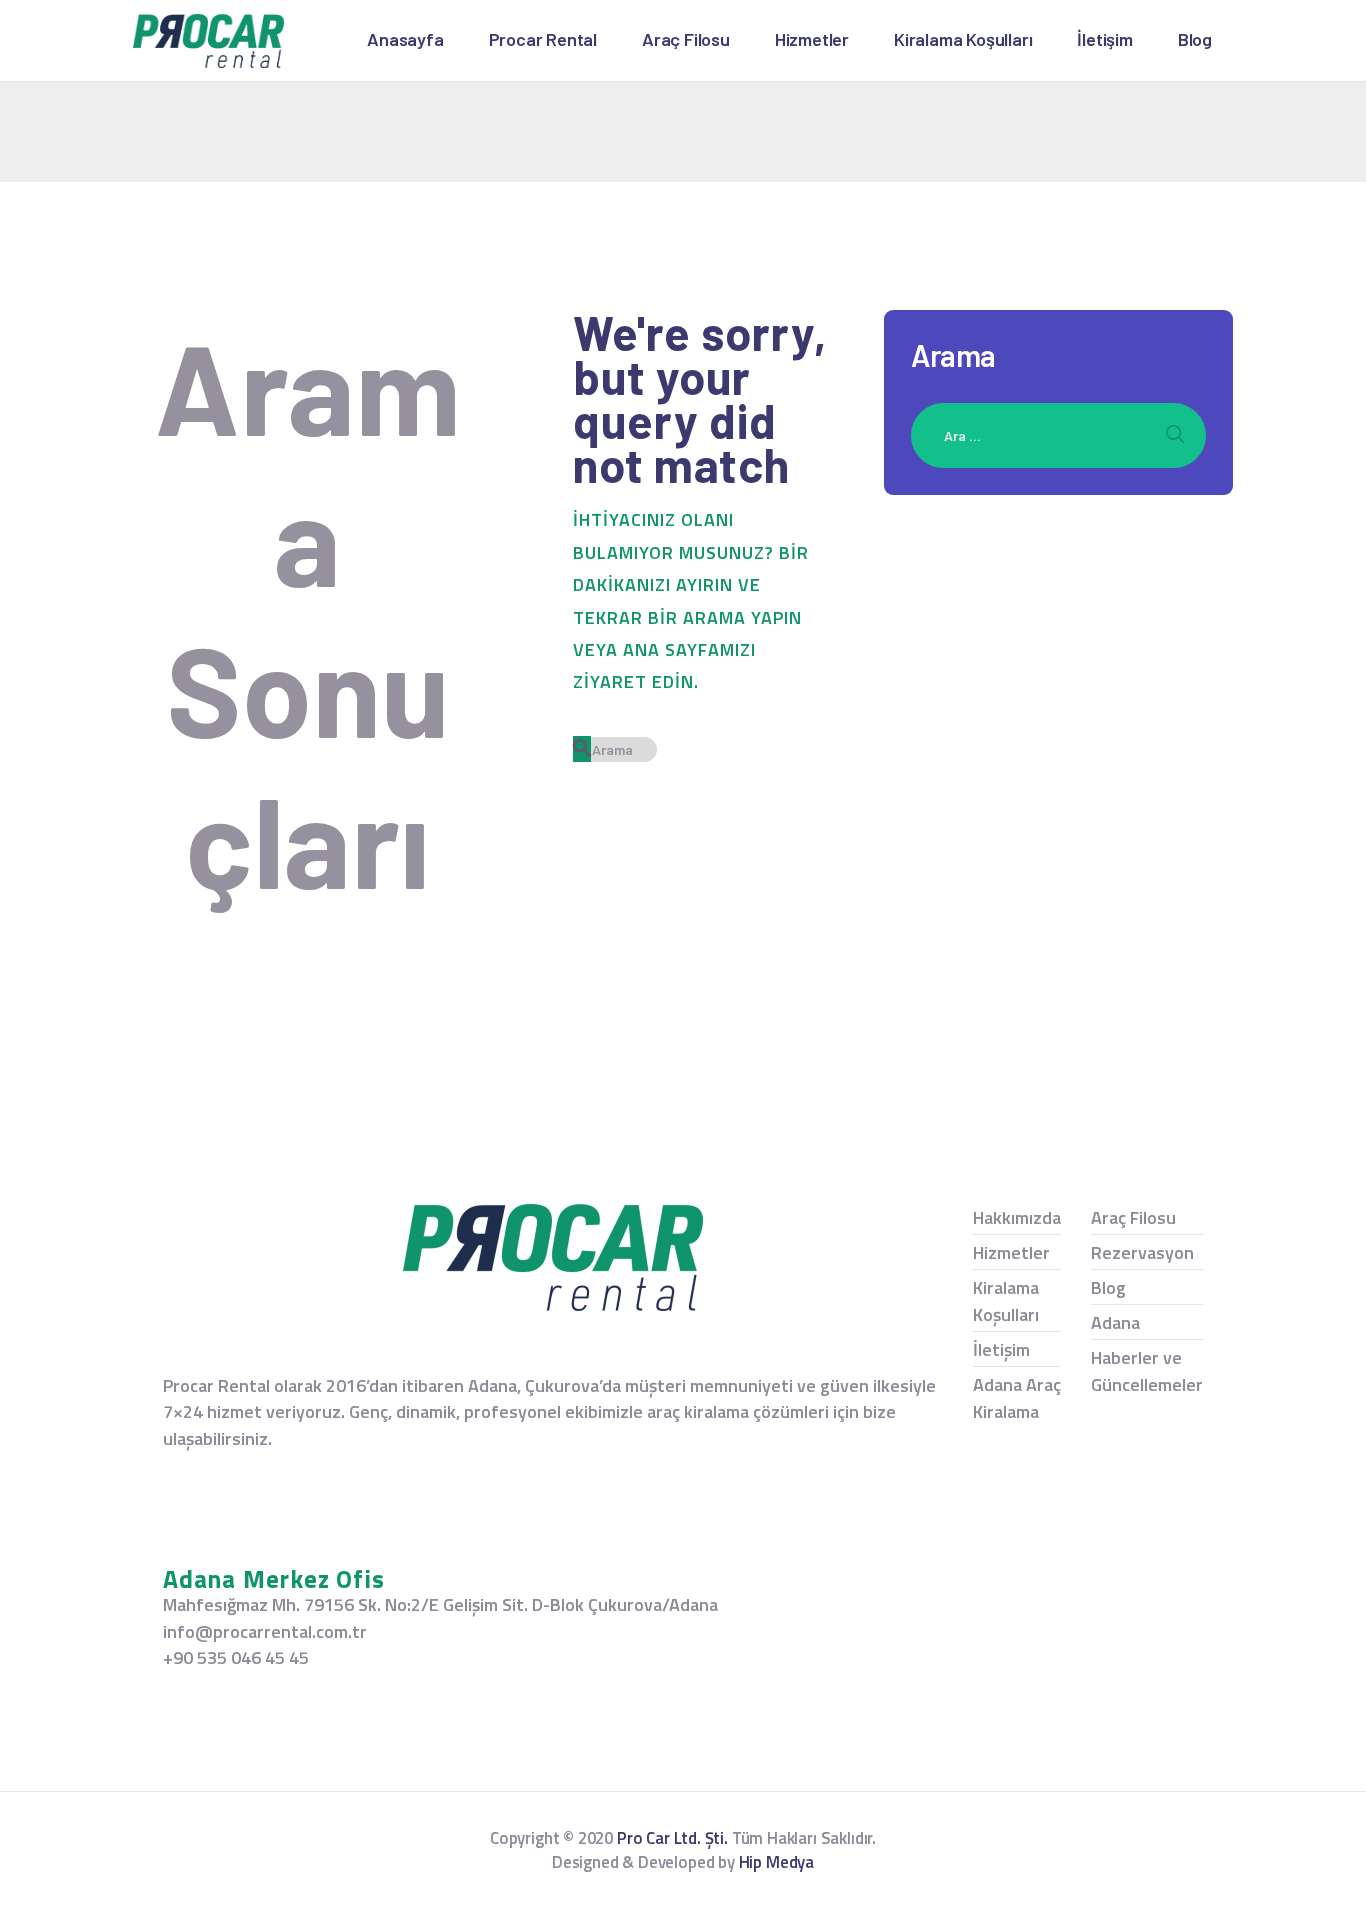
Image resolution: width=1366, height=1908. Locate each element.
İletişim (1001, 1349)
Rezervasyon (1142, 1252)
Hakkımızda (1017, 1217)
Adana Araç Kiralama (1017, 1398)
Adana (1115, 1322)
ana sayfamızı (689, 649)
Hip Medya (776, 1862)
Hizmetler (1011, 1252)
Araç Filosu (1133, 1217)
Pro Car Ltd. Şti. (672, 1838)
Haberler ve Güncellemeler (1147, 1371)
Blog (1108, 1287)
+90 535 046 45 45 (236, 1658)
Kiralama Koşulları (1006, 1301)
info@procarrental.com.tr (265, 1631)
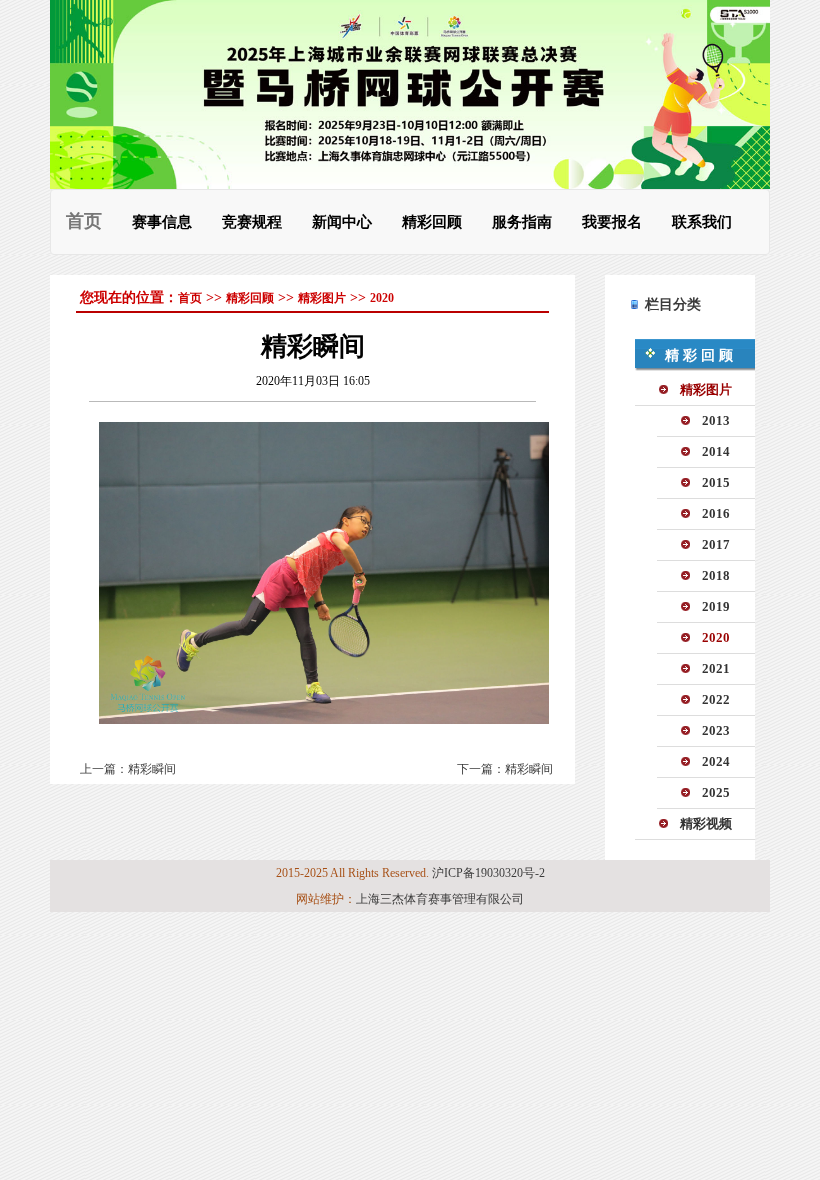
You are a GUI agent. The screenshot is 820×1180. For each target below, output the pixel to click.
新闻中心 (342, 221)
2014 (716, 451)
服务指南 (522, 221)
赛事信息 (162, 221)
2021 (716, 668)
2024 (716, 761)
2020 (382, 298)
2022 (716, 699)
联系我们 (702, 221)
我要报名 (612, 221)
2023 (716, 730)
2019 (716, 606)
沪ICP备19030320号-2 (488, 873)
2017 (716, 544)
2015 (716, 482)
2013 (716, 420)
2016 (716, 513)
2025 (716, 792)
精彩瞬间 (152, 769)
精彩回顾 (432, 221)
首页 (84, 221)
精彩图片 (322, 298)
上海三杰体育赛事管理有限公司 (440, 899)
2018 (716, 575)
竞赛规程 (252, 221)
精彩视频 (706, 823)
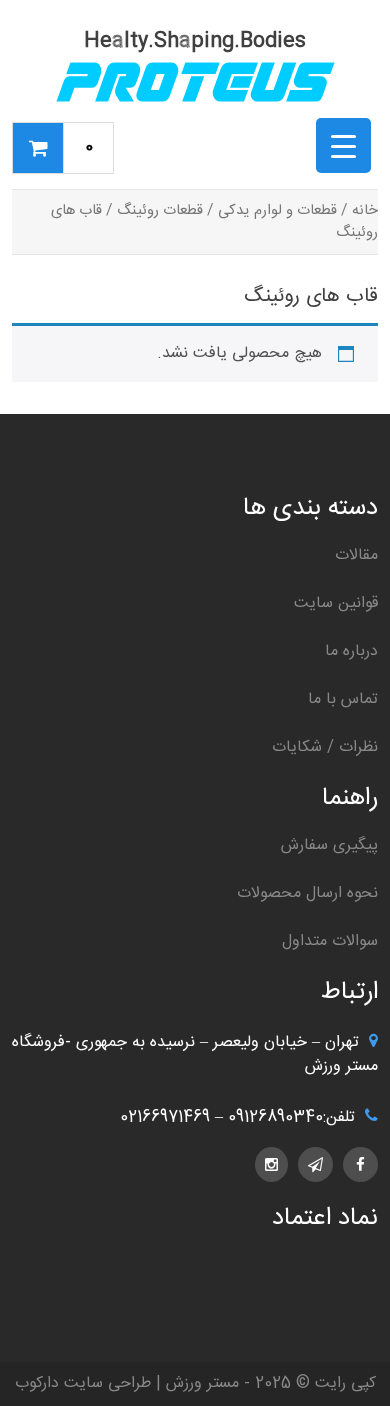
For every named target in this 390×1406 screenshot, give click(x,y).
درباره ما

-----

## ASSIGNMENT
For the word "click", count the lines of the data that contain it and give only the count.

## RESPONSE TO THE TASK
2